補助金を利用する場合は、着工前の申請が必要なことが多いため、工事を決める前に自治体や専門業者へ確認しましょう。
まとめ|マンション外壁工事は費用・周期・生活への影響を確認して計画的に進めよう
マンション外壁工事は、外壁の防水性・安全性・美観を維持し、建物の資産価値を守るために重要な工事です。外壁塗装、タイル補修、シーリング打ち替え、下地補修など、建物の劣化状況に応じて必要な工事を組み合わせます。

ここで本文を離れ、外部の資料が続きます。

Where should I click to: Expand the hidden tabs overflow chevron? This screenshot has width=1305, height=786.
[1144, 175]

工事周期は12〜15年ごとが目安ですが、ひび割れ、タイル浮き、シーリング劣化、錆汁、爆裂などの症状がある場合は、早めの点検が必要です。
また、マンション外壁工事では、ベランダの使用制限、洗濯物の外干し制限、騒音、臭い、室内の暗さ、防犯面など、居住者の生活にも影響が出ます。トラブルを防ぐには、事前の説明とこまめな情報共有が欠かせません。
費用を抑えるには、大規模修繕や屋上防水と同時に行う、劣化が進む前に補修する、複数業者から見積もりを取るといった方法があります。
マンション外壁工事を検討する際は、施工実績や現地調査の丁寧さ、見積書の明確さ、住民対応、保証内容を確認し、信頼できる業者に相談しましょう。